## BRIEF
The stretch wanted below opens at the line containing "Image resolution: width=1000" and closes at the line containing "Viewport: 762px width, 724px height.". Please return it exactly, with no other lines.

Dataset records
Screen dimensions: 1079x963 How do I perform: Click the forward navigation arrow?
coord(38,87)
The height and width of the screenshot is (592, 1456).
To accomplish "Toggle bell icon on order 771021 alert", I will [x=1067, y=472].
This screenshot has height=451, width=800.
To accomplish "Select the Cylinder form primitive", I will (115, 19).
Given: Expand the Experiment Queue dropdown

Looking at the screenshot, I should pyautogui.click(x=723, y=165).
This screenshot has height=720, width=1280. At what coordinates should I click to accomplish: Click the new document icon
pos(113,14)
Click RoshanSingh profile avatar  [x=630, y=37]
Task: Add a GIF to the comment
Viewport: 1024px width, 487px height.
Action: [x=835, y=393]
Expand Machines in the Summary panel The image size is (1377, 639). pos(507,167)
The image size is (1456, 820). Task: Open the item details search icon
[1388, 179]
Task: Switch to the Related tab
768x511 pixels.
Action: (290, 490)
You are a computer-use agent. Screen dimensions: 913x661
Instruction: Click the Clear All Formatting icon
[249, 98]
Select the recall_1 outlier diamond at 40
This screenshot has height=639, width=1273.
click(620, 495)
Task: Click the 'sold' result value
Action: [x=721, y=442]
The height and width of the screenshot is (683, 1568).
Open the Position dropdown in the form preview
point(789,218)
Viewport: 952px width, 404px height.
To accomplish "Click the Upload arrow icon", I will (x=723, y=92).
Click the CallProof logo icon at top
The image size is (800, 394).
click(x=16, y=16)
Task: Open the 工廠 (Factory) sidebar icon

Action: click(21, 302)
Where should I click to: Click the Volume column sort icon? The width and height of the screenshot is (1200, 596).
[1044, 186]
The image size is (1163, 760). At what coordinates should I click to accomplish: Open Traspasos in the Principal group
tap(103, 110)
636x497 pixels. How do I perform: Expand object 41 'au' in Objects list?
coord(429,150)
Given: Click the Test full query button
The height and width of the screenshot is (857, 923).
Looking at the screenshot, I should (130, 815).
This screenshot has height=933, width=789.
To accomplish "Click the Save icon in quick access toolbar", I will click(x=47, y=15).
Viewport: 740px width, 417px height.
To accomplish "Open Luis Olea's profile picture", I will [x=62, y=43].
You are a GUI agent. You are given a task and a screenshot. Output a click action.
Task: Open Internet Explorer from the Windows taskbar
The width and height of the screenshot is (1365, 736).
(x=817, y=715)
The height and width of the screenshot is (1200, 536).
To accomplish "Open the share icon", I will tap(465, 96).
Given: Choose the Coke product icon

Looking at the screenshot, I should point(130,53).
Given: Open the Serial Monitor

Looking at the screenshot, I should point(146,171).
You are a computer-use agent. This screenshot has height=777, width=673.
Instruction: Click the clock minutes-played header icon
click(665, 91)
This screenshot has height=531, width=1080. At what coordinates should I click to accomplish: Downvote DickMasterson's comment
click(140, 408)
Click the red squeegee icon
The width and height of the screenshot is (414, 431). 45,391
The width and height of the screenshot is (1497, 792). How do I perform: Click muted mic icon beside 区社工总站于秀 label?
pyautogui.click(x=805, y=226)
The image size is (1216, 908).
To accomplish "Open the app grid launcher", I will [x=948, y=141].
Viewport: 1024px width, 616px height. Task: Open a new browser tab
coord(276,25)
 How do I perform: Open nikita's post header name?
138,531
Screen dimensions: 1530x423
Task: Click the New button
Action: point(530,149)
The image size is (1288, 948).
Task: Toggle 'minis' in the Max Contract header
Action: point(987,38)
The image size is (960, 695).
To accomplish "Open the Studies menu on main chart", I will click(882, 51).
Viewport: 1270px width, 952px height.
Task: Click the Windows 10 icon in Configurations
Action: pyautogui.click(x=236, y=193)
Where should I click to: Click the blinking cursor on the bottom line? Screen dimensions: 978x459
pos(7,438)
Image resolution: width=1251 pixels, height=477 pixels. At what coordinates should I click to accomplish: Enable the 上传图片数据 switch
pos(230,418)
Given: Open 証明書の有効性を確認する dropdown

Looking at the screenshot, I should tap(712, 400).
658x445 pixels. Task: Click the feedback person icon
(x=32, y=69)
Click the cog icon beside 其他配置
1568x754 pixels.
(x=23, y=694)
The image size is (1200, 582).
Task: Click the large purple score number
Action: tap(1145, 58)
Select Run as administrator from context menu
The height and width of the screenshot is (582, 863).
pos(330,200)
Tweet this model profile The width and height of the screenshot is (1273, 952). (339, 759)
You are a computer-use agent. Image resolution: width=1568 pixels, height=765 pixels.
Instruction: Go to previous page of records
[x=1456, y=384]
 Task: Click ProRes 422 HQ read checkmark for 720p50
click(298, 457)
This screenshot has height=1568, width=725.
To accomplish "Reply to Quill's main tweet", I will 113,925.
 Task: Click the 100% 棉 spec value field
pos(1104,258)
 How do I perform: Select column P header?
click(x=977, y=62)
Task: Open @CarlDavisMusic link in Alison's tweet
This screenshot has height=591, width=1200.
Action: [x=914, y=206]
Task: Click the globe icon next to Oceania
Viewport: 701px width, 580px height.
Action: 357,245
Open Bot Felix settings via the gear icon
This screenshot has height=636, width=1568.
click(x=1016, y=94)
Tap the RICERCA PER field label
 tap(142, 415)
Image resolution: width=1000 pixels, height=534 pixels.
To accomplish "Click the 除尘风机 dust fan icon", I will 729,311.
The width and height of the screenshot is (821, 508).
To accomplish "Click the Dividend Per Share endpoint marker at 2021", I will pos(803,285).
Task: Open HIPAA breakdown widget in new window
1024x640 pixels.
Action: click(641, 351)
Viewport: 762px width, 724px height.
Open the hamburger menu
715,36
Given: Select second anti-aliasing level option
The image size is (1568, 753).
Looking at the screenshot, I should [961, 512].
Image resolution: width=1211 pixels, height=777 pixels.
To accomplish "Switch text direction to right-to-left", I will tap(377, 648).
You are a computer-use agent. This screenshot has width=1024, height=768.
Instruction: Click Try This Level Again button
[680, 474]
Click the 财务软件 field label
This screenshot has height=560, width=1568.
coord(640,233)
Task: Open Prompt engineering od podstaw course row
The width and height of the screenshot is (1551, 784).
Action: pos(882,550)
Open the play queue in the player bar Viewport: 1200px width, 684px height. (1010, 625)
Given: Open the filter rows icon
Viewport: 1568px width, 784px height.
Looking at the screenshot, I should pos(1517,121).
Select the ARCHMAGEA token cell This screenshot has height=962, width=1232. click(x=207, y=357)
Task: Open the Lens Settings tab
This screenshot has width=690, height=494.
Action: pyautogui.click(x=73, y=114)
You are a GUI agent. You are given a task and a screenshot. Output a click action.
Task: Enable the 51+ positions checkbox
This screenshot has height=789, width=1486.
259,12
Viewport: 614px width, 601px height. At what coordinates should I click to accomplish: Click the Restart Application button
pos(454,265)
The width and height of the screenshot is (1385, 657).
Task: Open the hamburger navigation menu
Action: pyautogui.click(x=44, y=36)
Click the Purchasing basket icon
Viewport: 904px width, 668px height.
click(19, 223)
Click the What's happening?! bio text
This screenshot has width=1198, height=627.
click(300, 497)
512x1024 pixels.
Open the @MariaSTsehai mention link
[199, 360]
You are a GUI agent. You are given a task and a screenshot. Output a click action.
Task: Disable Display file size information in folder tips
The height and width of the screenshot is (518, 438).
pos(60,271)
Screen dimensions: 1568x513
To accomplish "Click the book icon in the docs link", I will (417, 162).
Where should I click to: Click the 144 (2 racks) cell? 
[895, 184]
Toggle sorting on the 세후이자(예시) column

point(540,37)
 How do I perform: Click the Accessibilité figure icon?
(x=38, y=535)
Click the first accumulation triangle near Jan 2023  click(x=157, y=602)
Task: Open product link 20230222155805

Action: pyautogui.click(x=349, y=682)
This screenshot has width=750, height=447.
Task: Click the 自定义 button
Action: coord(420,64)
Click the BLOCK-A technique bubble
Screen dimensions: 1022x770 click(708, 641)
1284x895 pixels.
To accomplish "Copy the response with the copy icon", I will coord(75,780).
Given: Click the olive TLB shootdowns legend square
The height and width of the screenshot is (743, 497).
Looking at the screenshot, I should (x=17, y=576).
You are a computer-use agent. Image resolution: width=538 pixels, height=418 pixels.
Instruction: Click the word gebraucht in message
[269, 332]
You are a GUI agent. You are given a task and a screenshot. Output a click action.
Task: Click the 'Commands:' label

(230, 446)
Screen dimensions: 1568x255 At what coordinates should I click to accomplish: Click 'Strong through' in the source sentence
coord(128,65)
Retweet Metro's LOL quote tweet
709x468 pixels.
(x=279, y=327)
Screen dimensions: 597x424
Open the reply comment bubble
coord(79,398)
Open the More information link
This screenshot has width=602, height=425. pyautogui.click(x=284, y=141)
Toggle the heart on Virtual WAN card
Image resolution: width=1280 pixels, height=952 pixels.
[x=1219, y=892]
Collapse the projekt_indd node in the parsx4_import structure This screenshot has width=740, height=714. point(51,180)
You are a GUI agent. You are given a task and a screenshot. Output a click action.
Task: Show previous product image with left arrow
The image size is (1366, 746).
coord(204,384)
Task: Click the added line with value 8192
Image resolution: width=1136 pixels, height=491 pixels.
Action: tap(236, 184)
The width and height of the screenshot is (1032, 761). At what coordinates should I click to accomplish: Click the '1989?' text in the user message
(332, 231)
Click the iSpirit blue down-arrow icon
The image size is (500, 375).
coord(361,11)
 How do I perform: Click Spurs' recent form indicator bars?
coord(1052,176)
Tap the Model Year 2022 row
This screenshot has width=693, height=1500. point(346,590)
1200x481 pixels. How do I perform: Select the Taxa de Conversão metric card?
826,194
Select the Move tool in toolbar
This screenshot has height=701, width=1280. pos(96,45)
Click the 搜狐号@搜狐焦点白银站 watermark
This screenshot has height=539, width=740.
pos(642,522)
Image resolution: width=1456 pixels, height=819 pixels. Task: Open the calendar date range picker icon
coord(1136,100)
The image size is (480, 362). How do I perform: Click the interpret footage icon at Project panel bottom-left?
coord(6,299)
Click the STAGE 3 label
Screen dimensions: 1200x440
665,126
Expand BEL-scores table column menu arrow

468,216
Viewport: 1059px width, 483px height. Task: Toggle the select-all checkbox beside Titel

## ANSWER TO THE EXERCISE
Image resolution: width=1000 pixels, height=534 pixels.
To accomplish "Click the 除尘风机 dust fan icon", I will 729,311.
The width and height of the screenshot is (821, 508).
To accomplish "Click the Dividend Per Share endpoint marker at 2021", I will pos(803,285).
Task: Open HIPAA breakdown widget in new window
1024x640 pixels.
Action: click(641, 351)
Viewport: 762px width, 724px height.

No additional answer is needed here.